Countrywide Mortgage just released new corporate data and it ain't looking any prettier. The front page was all nice and smiles about how they are raising money - but buried on the back pages was the real story.
Mortgage delinquencies up 10% from November to 6.9% of all mortgages serviced, to 6.9% of their total loan servicing portfolio. Why do those numbers mean a lot?
Countrywide sells most of their mortgages but they keep the loan servicing as their cash cow. Therefore, having 6.9% of their servicing portfolio in delinquency means that these delinquencies are rippling through the investor class. That is number one.
Number 2, Countrywide says that only 8% of their loan servicing portfolio is subprime. So, either over 80% of their subprime loans are in delinquency or the delinquencies are running high in the better credit mortgages.

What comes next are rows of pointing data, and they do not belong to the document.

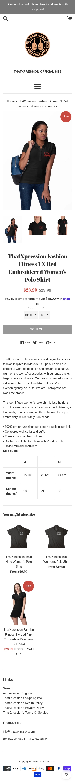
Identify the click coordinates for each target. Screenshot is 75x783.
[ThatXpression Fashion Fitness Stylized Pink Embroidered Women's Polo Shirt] (19, 602)
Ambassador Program (17, 693)
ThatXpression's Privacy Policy (23, 707)
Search (7, 688)
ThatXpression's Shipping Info (22, 698)
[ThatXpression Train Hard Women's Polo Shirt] (19, 537)
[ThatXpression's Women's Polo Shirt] (56, 537)
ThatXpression (47, 761)
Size (44, 308)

Three, the chief investment officer of Fort Pitt (a big fund manager) was looking at those numbers and said (paraphrasing):
We expect housing prices to move lower and if they do, we expect people to look seriously at the advantage of just walking away from their houses. Especially if people start to worry about their job security from higher unemployment, this will be a bigger choice.
I was riding the chair lift skiing Saturday and our chair mate from Dallas told a story. Their friend had an ARM mortgage but very good credit. However, they had a $700,000 loan on an $800,000 house. This person's neighbor across the street got dead under water on their house and put it on the market at $500,000. The guy bought the house with a $450,000, got a loan (because of his good credit) and then turned the keys in on his house. Figured the credit rating hit was worth - in his mind - a $250,000 profit on flipping the houses.
All in all, the sound of the next shoe dropping.